In a simple CASE expression, Oracle Database searches for the first WHEN ... THEN pair for which expr is equal to comparison_expr and returns return_expr ...
The important bit there is "for which expr is equal to ...". Since nothing is ever equal to null, even itself, there is no match.
To look for nulls you would need a searched case exprssion instead:
v_cd_ver := CASE
WHEN i.cd_ver IS NULL THEN '9'
WHEN i.cd_ver = '0' THEN '10'
END;
Not related, but are you sure 0, 9 and 10 should really be treated as strings?
Try to check empty ('') value or is NULL
Related
I want to check if a variable is null. If it is null, then I want to set a value to that variable:
//data type of var is number
if Var = null then
var :=5;
endif
But I am geting error in it. How can I check if a variable is null?

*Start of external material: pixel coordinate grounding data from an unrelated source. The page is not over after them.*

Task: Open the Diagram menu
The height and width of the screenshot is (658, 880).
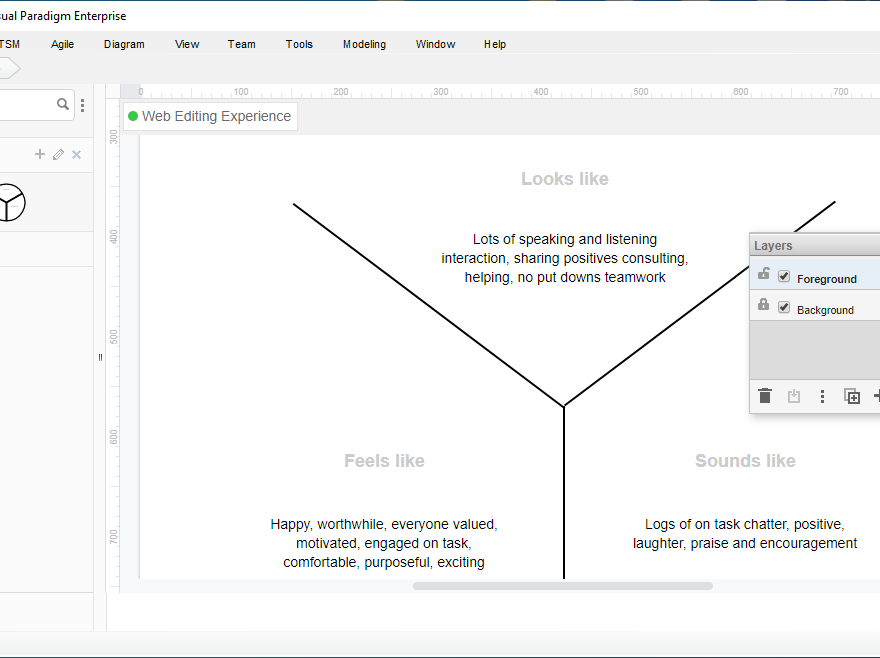Action: tap(124, 44)
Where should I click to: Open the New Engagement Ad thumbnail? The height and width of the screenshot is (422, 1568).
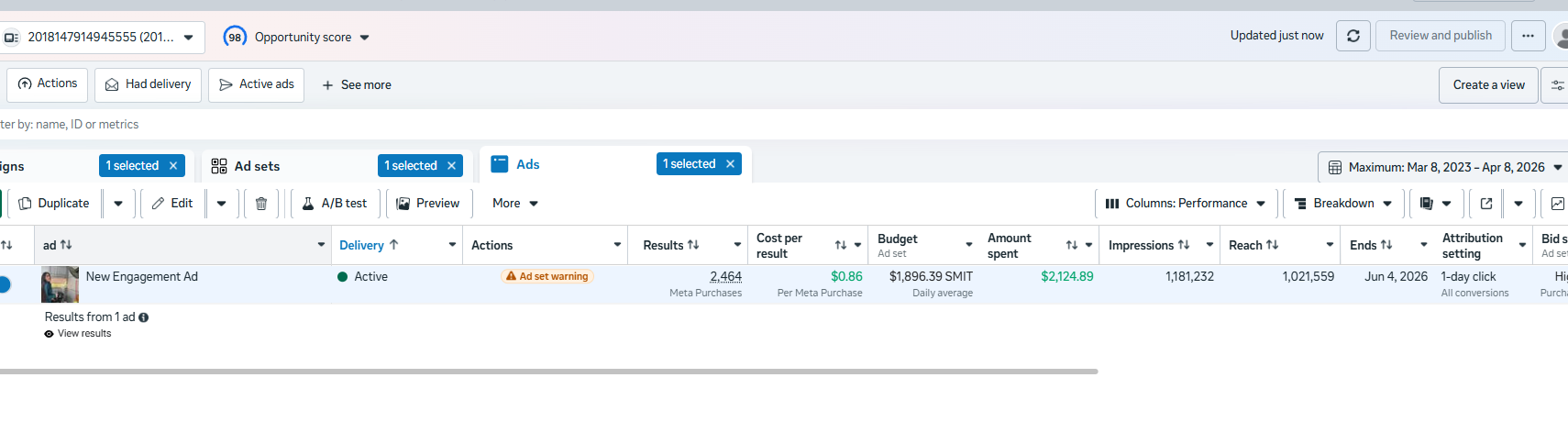[60, 284]
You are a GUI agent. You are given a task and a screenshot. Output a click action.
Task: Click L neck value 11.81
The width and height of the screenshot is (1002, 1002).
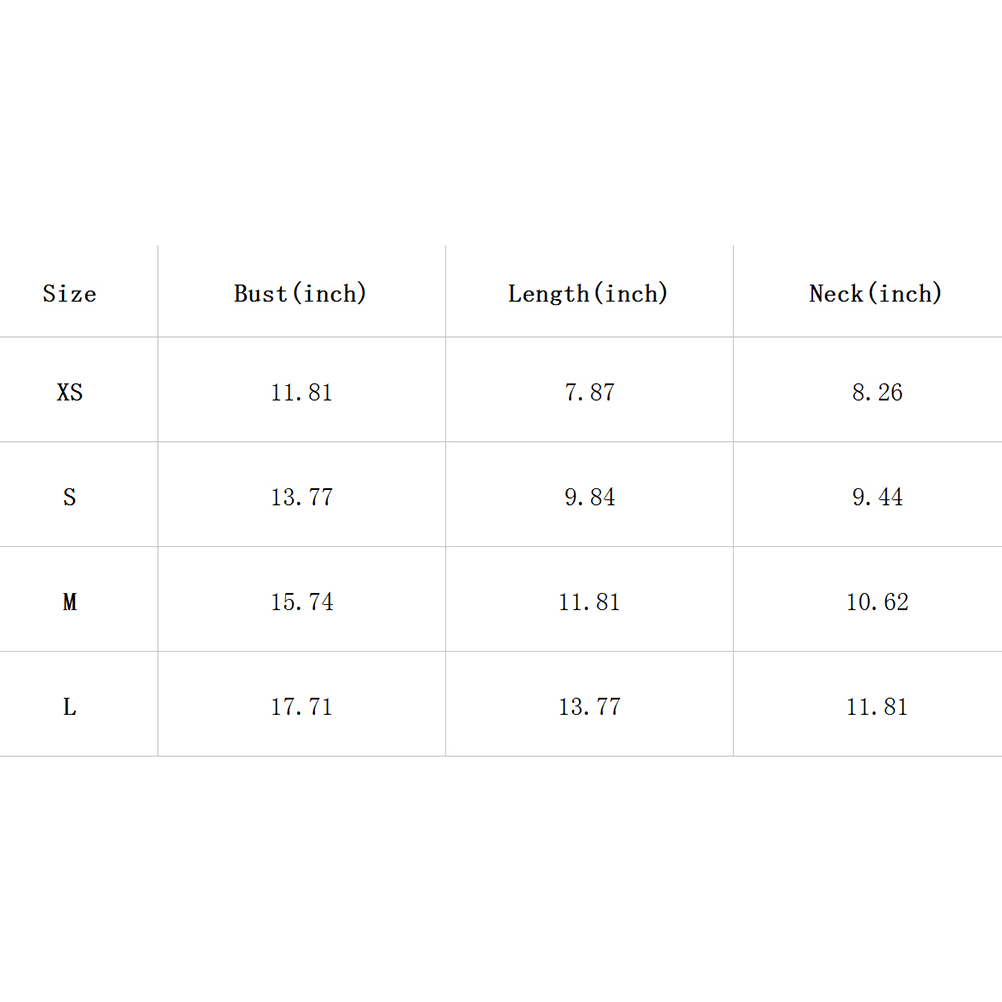tap(877, 707)
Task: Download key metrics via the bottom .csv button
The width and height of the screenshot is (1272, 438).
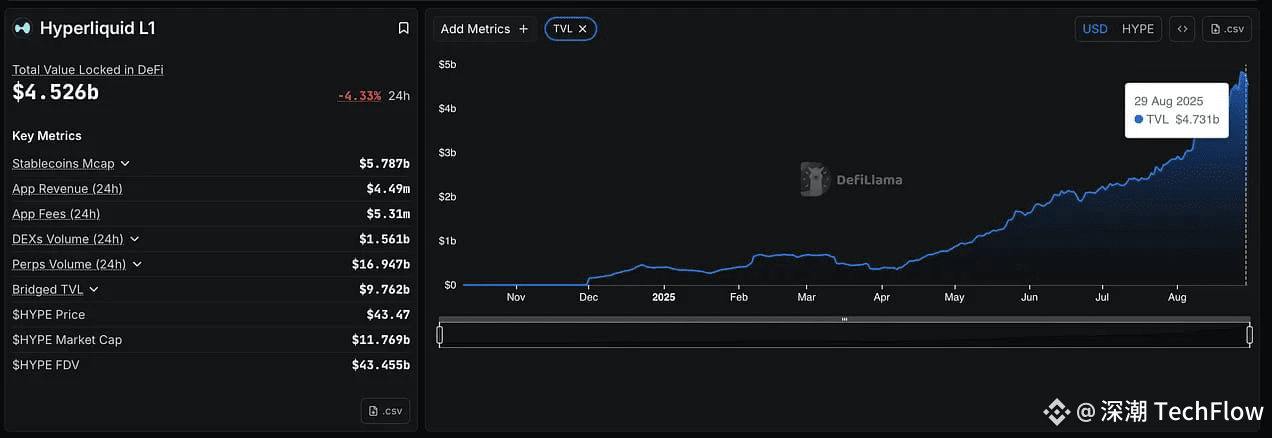Action: pos(385,411)
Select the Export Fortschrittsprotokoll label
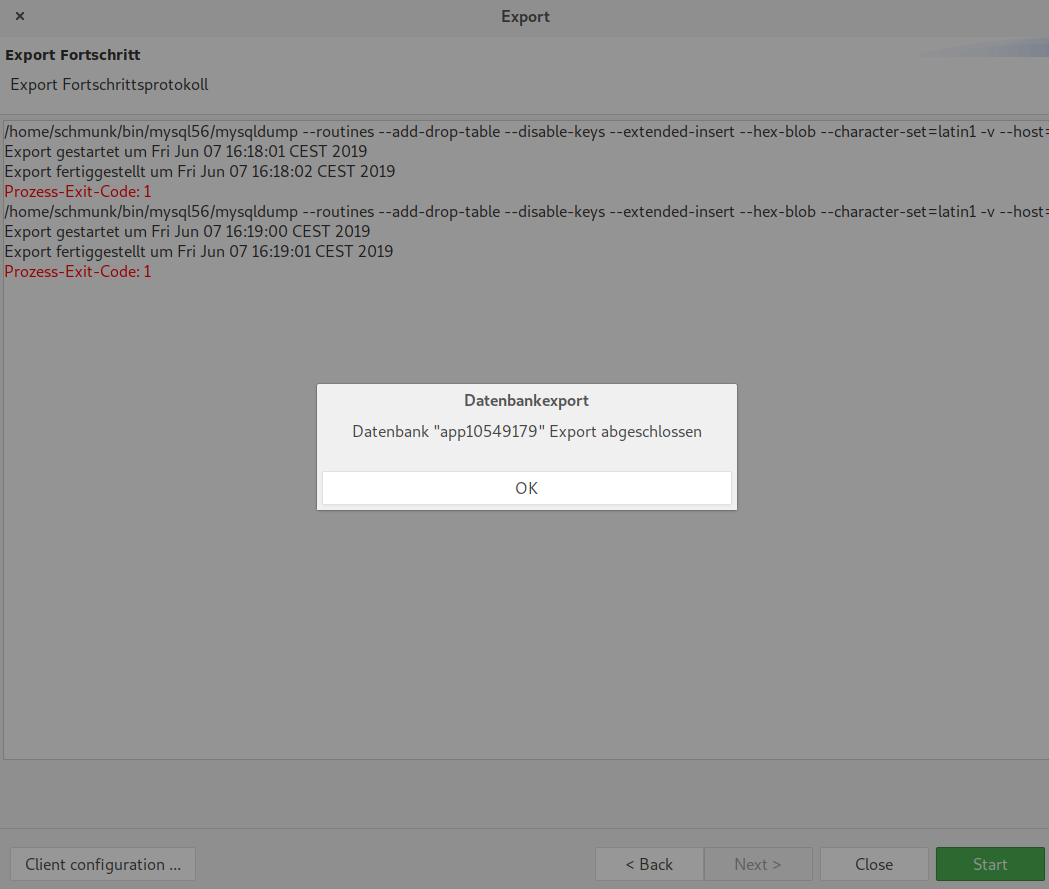Viewport: 1049px width, 889px height. 109,84
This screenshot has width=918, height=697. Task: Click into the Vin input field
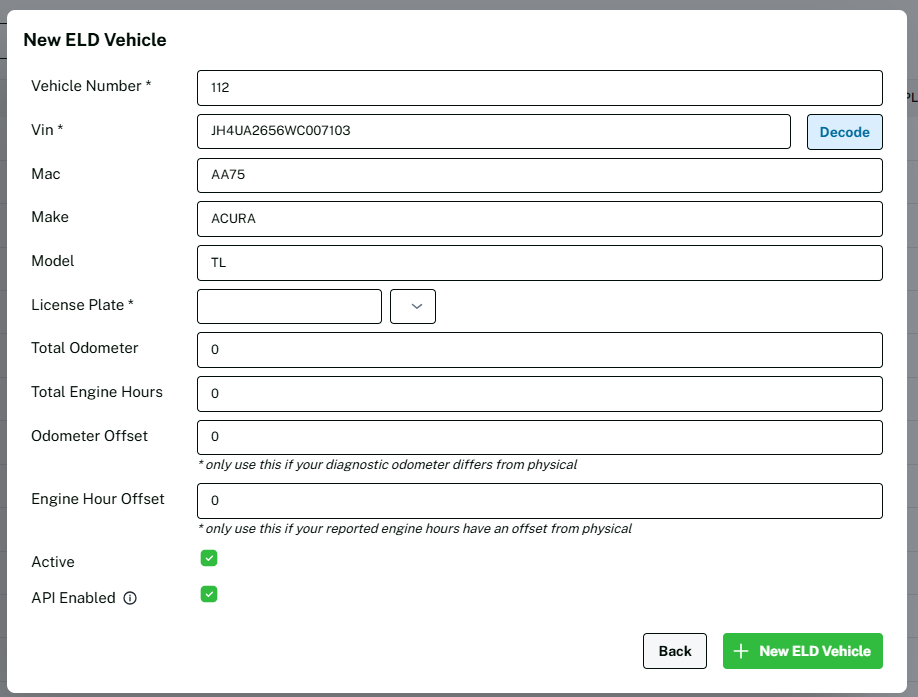point(494,131)
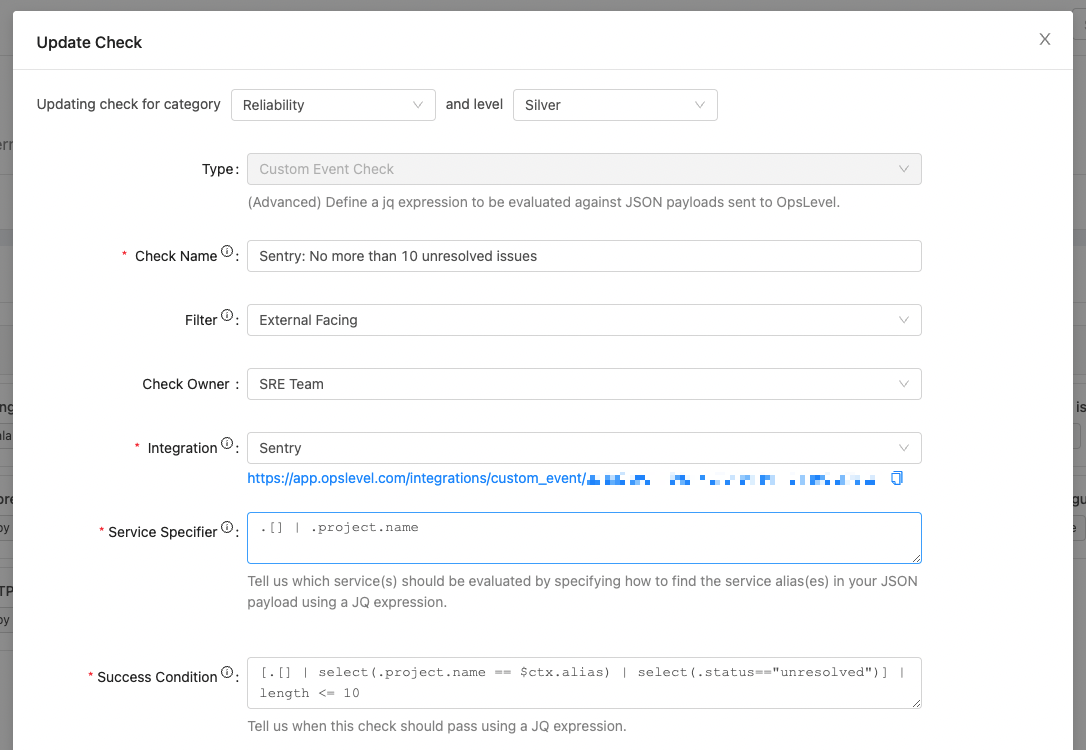The height and width of the screenshot is (750, 1086).
Task: Click the info icon next to Filter
Action: tap(227, 316)
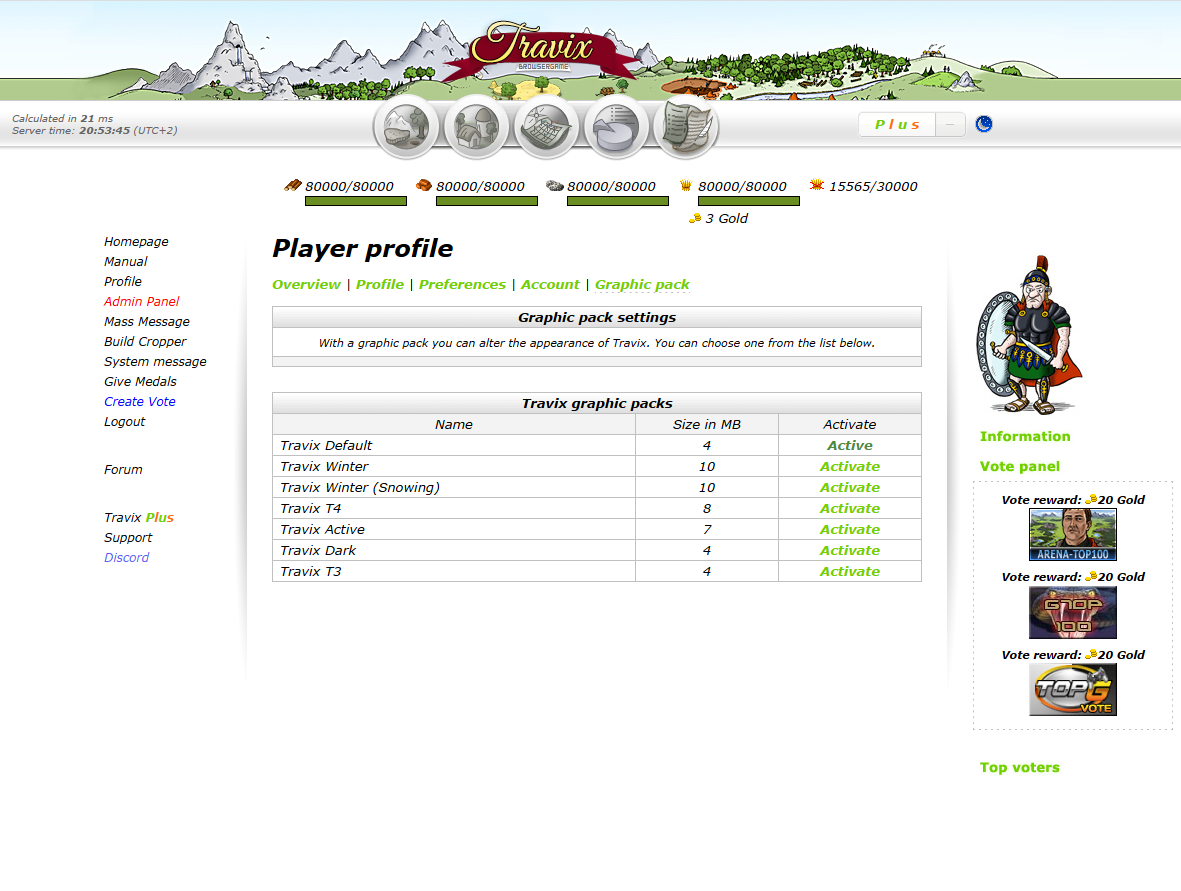Switch to the Overview tab
This screenshot has height=891, width=1181.
point(307,284)
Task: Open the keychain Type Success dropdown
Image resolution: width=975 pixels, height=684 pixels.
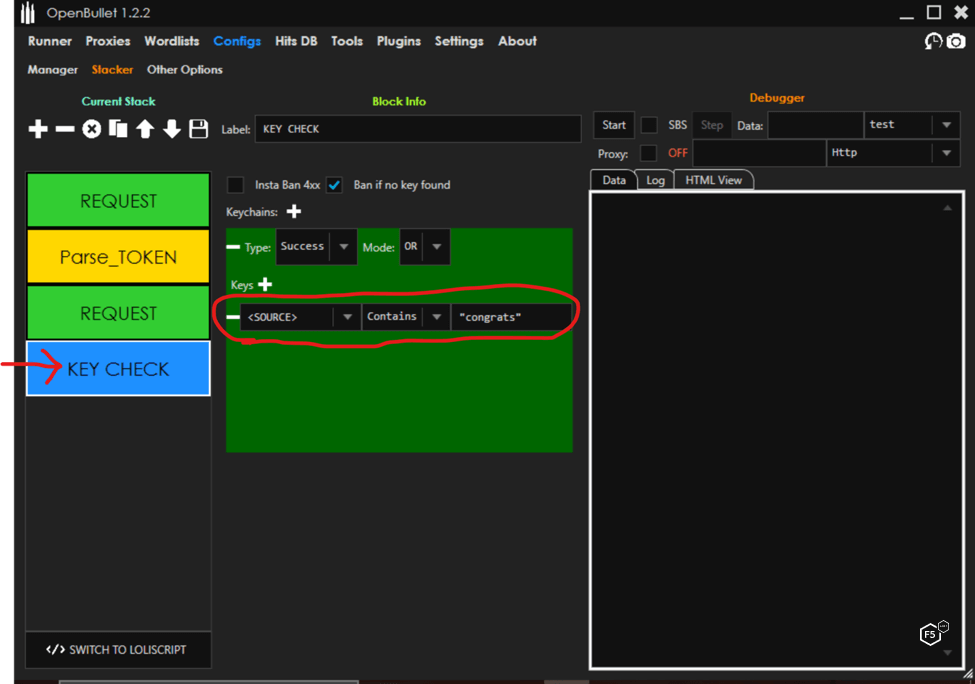Action: (343, 247)
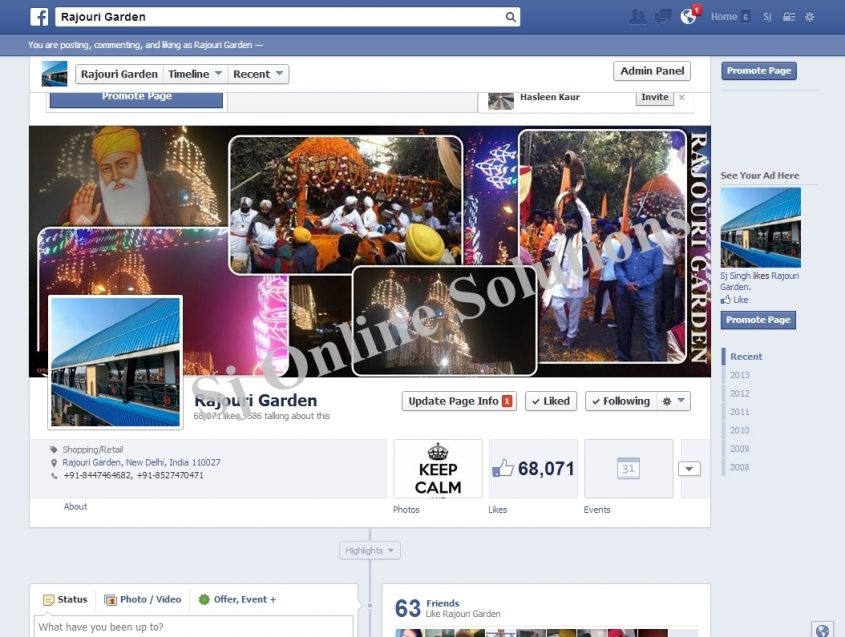Click the search magnifier icon

[x=511, y=17]
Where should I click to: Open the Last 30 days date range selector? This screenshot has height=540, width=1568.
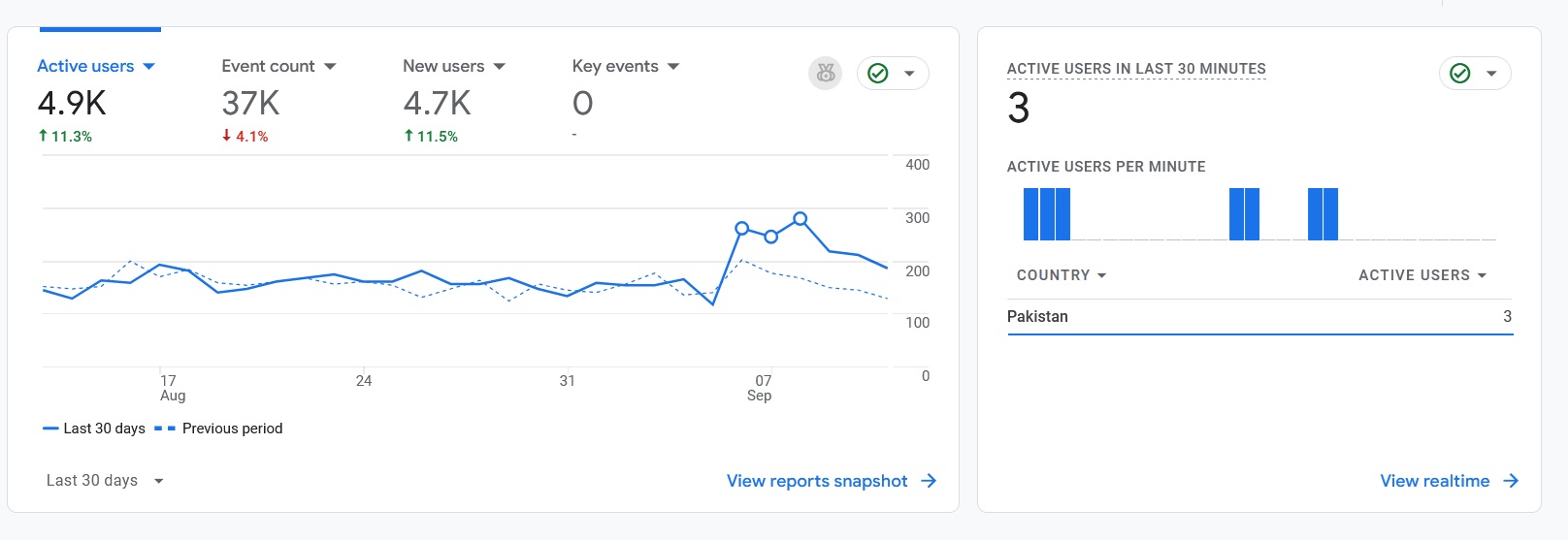point(105,480)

I am using oracle data type
if var is NULL then
var :=5;
end if;
Use:
IF Var IS NULL THEN
var := 5;
END IF;
Oracle 9i+:
var = COALESCE(Var, 5)
Other alternatives:
var = NVL(var, 5)
Reference:
COALESCE
NVL
NVL2
In PL/SQL you can't use operators such as '=' or '<>' to test for NULL because all comparisons to NULL return NULL. To compare something against NULL you need to use the special operators IS NULL or IS NOT NULL which are there for precisely this purpose. Thus, instead of writing
IF var = NULL THEN...
you should write
IF VAR IS NULL THEN...
In the case you've given you also have the option of using the NVL built-in function. NVL takes two arguments, the first being a variable and the second being a value (constant or computed). NVL looks at its first argument and, if it finds that the first argument is NULL, returns the second argument. If the first argument to NVL is not NULL, the first argument is returned. So you could rewrite
IF var IS NULL THEN
var := 5;
END IF;
as
var := NVL(var, 5);
I hope this helps.
EDIT
And because it's nearly ten years since I wrote this answer, let's celebrate by expanding it just a bit.
The COALESCE function is the ANSI equivalent of Oracle's NVL. It differs from NVL in a couple of IMO good ways:
It takes any number of arguments, and returns the first one which is not NULL. If all the arguments passed to COALESCE are NULL, it returns NULL.
In contrast to NVL, COALESCE only evaluates arguments if it must, while NVL evaluates both of its arguments and then determines if the first one is NULL, etc. So COALESCE can be more efficient, because it doesn't spend time evaluating things which won't be used (and which can potentially cause unwanted side effects), but it also means that COALESCE is not a 100% straightforward drop-in replacement for NVL.
Use IS NULL
reference page
There's also the NVL function
http://www.techonthenet.com/oracle/functions/nvl.php
use if var is null
Always remember to be careful with nulls in pl/sql conditional clauses as null is never greater, smaller, equal or unequal to anything. Best way to avoid them is to use nvl.
For example
declare
i integer;
begin
if i <> 1 then
i:=1;
foobar();
end if;
end;
/
Never goes inside the if clause.
These would work.
if 1<>nvl(i,1) then
if i<> 1 or i is null then
Another way:
var := coalesce (var, 5);
COALESCE is the ANSI equivalent (more or less) of Oracle's NVL function.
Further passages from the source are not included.